Let us now recall the geometric concept of a connection and its extension to higher order connections. The following section is based on the paper [11].

Definition 4.2

A connection on bundle \(\pi :M_1\rightarrow M\) is defined by the structure \(\triangle _h\oplus \triangle _v\) on a manifold \(M_1\) where \(\triangle _v=\ker T\pi \) is vertical distribution tangent to the fibers and \(\triangle _h\) is horizontal distribution complementary to the distribution \(\triangle _v\) . The transport of the fibers along the path \(\gamma \subset M\) is realized by the horizontal lifts given by the distribution \(\triangle _h\) on the surface \(\pi ^{-1}(\gamma )\). If the bundle is a vector one and the transport of fibers along an arbitrary path is linear, then the connection is called linear.

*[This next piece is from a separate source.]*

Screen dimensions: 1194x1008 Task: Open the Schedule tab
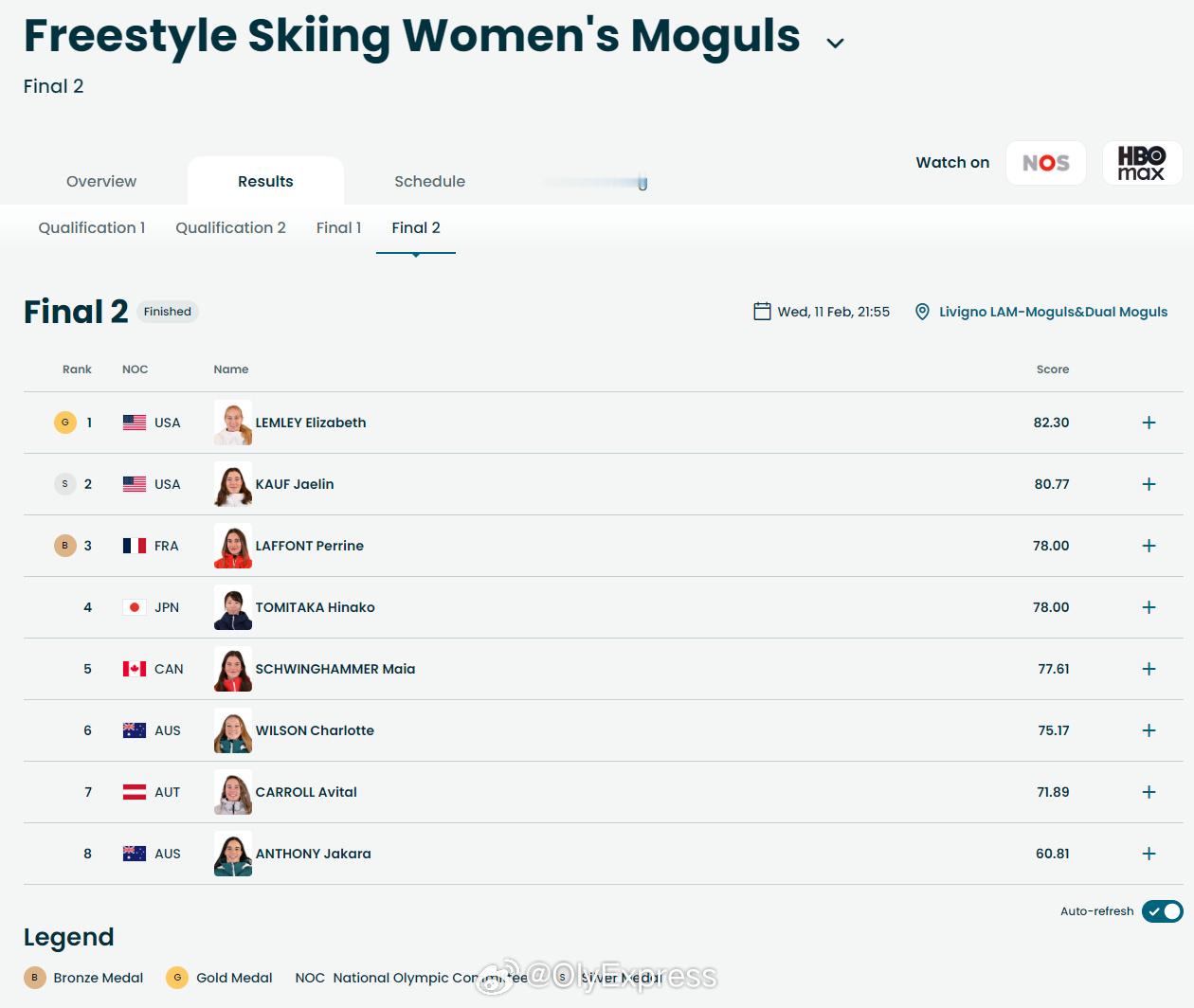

We will assume that the base manifold \(M\) is of dimension \(n\) and the fibers are of dimension \(r\). Then

$$ \dim \triangle _h=n\,,\quad \dim \triangle _v=r\,. $$

On the neighborhood \(U\subset M_1,\) let us consider local base and fiber coordinates:

$$ (u^i, u^\alpha )\,,\, i=1,2,\,\ldots ,\, n\,;\,\alpha =n+1,\,\ldots ,\, n+r. $$

Base coordinates \((u^i) \,\,\) are determined by the projection \(\pi \) and the coordinates \((\bar{u}^i)\) on a neighborhood \(\bar{U}=\pi (U),\, u^i=\bar{u}^i\circ \pi \,.\)

Definition 4.3

On a neighborhood \(U\subset M_1\) we define a local \((\)adapted\()\) basis of the structure \(\triangle _h\oplus \triangle _v\,\),

$$\begin{aligned} (X_i \; X_\alpha )=\left( {\partial \over \partial u^j} \, {\partial \over \partial u^\beta } \right) \cdot \begin{pmatrix} \delta ^j_i &{} 0 \\ \varGamma ^\beta _i &{} \delta ^\beta _\alpha \\ \end{pmatrix},\quad \begin{pmatrix} \omega ^i \\ \omega ^\alpha \\ \end{pmatrix}= \begin{pmatrix} \delta ^i_j &{} 0\\ - \varGamma ^\alpha _j &{} \delta ^\alpha _\beta \end{pmatrix}\cdot \begin{pmatrix} du^{j}\\ du^{\beta } \end{pmatrix}. \end{aligned}$$

The horizontal distribution \(\triangle _h\,\) is the linear span of the vector fields \((X_i)\) and the annihilator of the forms \((\omega ^\alpha )\),

$$ X_i=\partial _i+\varGamma ^\beta _i\partial _\beta ,\quad \omega ^\alpha =du^\alpha -\varGamma ^\alpha _idu^i. $$

Definition 4.4

A classical affine connection on manifold \(M\) is seen as a linear connection on the bundle \(\pi _1:{\textit{TM}}\rightarrow M\). On the tangent bundle \({ TM}\rightarrow M\) one can define the structure \(\triangle _h\oplus \triangle _v\). The indices in the formulas are denoted by Latin letters all of them ranging from 1 to \(n\). The functions \(\varGamma ^\alpha _i\,, X_i\,, \omega ^\alpha \) are of the form \((\)in \(\varGamma ^\alpha _i\) the sign is changed to comply with the classical theory\()\) \(:\)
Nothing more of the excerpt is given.